> _WHAT TO DO_: Using the material that follows, output exactly the lines from the one containing "Instruction: Click the" through the one containing "Task: Select the iOS radio button", with both ends kept.

> _ENTRIES PROVIDED_:
___

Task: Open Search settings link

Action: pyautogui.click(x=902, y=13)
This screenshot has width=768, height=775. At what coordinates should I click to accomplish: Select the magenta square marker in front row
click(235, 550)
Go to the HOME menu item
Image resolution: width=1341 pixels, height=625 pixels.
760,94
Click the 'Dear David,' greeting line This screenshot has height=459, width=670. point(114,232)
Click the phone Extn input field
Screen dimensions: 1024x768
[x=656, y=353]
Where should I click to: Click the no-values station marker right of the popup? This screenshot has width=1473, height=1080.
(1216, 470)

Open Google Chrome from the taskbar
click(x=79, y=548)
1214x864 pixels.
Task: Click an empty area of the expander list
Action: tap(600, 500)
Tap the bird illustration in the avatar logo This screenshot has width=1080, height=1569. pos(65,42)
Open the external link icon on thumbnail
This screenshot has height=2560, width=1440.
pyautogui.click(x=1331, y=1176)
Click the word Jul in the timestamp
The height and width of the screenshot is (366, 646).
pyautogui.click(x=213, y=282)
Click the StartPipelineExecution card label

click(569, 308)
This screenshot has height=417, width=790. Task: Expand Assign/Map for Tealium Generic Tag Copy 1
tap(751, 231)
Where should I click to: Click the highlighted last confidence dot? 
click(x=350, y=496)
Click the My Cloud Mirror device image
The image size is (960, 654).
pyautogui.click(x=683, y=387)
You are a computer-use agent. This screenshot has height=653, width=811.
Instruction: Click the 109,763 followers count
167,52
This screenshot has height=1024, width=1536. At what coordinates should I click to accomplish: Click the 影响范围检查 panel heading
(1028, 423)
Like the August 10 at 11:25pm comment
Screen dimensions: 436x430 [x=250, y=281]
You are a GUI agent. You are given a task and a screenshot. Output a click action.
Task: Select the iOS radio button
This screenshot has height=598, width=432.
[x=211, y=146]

___

> _EXERCISE SOLUTION_:
Instruction: Click the 109,763 followers count
167,52
This screenshot has height=1024, width=1536. At what coordinates should I click to accomplish: Click the 影响范围检查 panel heading
(1028, 423)
Like the August 10 at 11:25pm comment
Screen dimensions: 436x430 [x=250, y=281]
You are a GUI agent. You are given a task and a screenshot. Output a click action.
Task: Select the iOS radio button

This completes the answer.